Material provided:
== Segment start ==

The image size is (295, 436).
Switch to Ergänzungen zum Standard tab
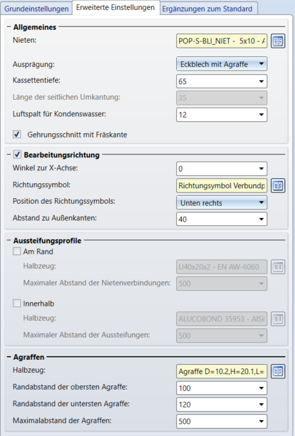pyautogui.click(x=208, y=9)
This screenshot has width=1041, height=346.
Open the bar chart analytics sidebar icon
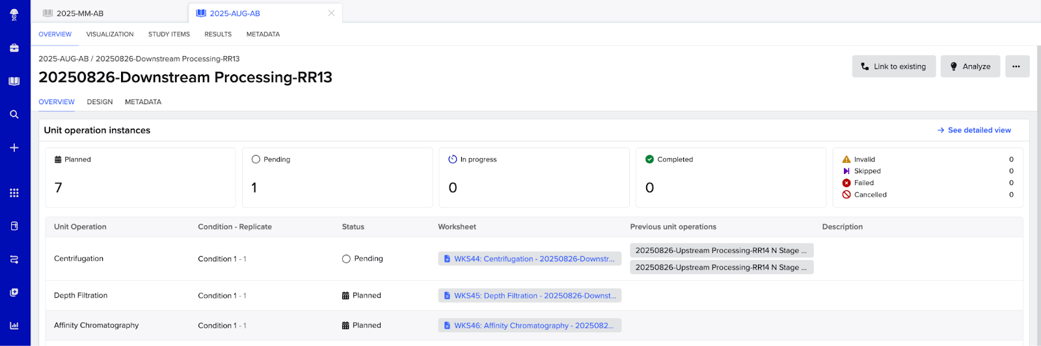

== Segment end ==
== Segment start ==

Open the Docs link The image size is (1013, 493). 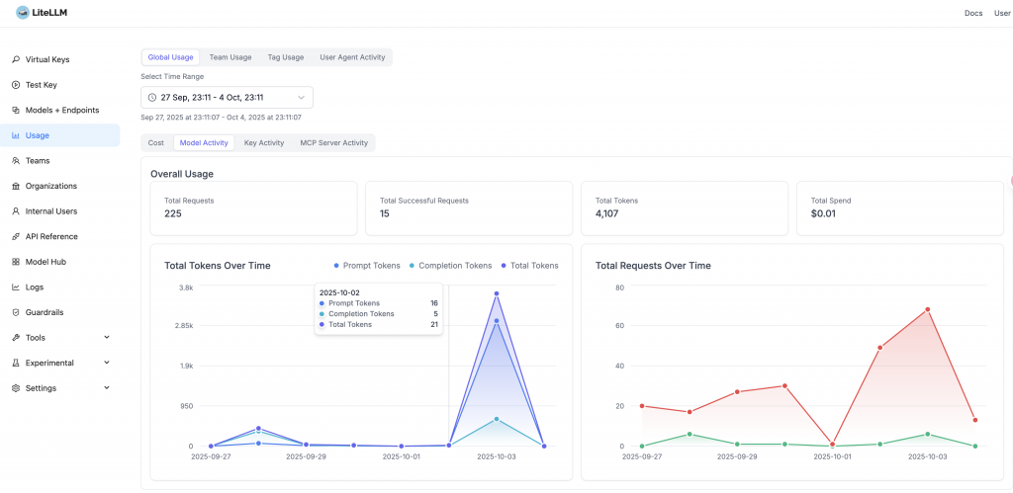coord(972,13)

== Segment end ==

From the records above, copy only the lines running from the line holding "The image size is (295, 436)." through the line holding "Open the bar chart analytics sidebar icon", with no pictures.

Answer to the exercise:
The image size is (295, 436).
Switch to Ergänzungen zum Standard tab
pyautogui.click(x=208, y=9)
This screenshot has width=1041, height=346.
Open the bar chart analytics sidebar icon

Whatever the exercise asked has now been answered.